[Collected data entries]
********

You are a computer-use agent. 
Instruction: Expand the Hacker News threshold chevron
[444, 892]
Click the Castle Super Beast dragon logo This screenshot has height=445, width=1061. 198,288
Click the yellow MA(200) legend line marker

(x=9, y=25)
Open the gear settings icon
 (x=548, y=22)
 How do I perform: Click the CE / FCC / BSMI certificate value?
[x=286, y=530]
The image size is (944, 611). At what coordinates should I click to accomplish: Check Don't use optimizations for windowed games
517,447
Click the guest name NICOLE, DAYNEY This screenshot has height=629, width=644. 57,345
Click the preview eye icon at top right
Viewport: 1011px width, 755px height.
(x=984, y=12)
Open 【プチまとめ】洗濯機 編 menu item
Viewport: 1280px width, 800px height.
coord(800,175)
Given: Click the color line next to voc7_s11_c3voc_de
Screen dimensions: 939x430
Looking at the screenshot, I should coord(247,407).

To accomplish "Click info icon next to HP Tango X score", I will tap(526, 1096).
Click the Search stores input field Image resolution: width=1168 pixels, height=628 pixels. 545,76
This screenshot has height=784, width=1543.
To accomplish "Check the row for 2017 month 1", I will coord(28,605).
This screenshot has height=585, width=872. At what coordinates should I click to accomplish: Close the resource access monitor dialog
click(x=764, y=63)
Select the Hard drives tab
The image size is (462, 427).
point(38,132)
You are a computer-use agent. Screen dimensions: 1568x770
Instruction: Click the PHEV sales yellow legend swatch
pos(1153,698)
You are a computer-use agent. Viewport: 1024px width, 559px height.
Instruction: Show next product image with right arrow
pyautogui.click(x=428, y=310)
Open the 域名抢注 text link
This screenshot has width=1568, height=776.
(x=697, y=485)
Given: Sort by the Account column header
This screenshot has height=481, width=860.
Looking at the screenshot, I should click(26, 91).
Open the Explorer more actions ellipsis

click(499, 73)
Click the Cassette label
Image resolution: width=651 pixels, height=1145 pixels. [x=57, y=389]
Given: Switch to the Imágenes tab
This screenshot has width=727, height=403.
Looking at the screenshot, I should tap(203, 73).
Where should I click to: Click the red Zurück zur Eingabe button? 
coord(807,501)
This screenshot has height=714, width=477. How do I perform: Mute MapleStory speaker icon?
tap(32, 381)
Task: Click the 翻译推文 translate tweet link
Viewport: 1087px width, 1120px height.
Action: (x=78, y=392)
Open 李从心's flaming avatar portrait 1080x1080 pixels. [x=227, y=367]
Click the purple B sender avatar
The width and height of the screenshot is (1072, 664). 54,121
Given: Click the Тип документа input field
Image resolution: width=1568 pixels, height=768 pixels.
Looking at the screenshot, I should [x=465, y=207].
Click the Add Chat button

********

- [Your task]
Print each entry precisely. Include every line.

- [Expected output]
You are a computer-use agent. 
Instruction: Expand the Hacker News threshold chevron
[444, 892]
Click the Castle Super Beast dragon logo This screenshot has height=445, width=1061. 198,288
Click the yellow MA(200) legend line marker

(x=9, y=25)
Open the gear settings icon
 (x=548, y=22)
 How do I perform: Click the CE / FCC / BSMI certificate value?
[x=286, y=530]
The image size is (944, 611). At what coordinates should I click to accomplish: Check Don't use optimizations for windowed games
517,447
Click the guest name NICOLE, DAYNEY This screenshot has height=629, width=644. 57,345
Click the preview eye icon at top right
Viewport: 1011px width, 755px height.
(x=984, y=12)
Open 【プチまとめ】洗濯機 編 menu item
Viewport: 1280px width, 800px height.
coord(800,175)
Given: Click the color line next to voc7_s11_c3voc_de
Screen dimensions: 939x430
Looking at the screenshot, I should coord(247,407).

To accomplish "Click info icon next to HP Tango X score", I will tap(526, 1096).
Click the Search stores input field Image resolution: width=1168 pixels, height=628 pixels. 545,76
This screenshot has height=784, width=1543.
To accomplish "Check the row for 2017 month 1", I will coord(28,605).
This screenshot has height=585, width=872. At what coordinates should I click to accomplish: Close the resource access monitor dialog
click(x=764, y=63)
Select the Hard drives tab
The image size is (462, 427).
point(38,132)
You are a computer-use agent. Screen dimensions: 1568x770
Instruction: Click the PHEV sales yellow legend swatch
pos(1153,698)
You are a computer-use agent. Viewport: 1024px width, 559px height.
Instruction: Show next product image with right arrow
pyautogui.click(x=428, y=310)
Open the 域名抢注 text link
This screenshot has width=1568, height=776.
(x=697, y=485)
Given: Sort by the Account column header
This screenshot has height=481, width=860.
Looking at the screenshot, I should click(26, 91).
Open the Explorer more actions ellipsis

click(499, 73)
Click the Cassette label
Image resolution: width=651 pixels, height=1145 pixels. [x=57, y=389]
Given: Switch to the Imágenes tab
This screenshot has width=727, height=403.
Looking at the screenshot, I should tap(203, 73).
Where should I click to: Click the red Zurück zur Eingabe button? 
coord(807,501)
This screenshot has height=714, width=477. How do I perform: Mute MapleStory speaker icon?
tap(32, 381)
Task: Click the 翻译推文 translate tweet link
Viewport: 1087px width, 1120px height.
Action: (x=78, y=392)
Open 李从心's flaming avatar portrait 1080x1080 pixels. [x=227, y=367]
Click the purple B sender avatar
The width and height of the screenshot is (1072, 664). 54,121
Given: Click the Тип документа input field
Image resolution: width=1568 pixels, height=768 pixels.
Looking at the screenshot, I should [x=465, y=207].
Click the Add Chat button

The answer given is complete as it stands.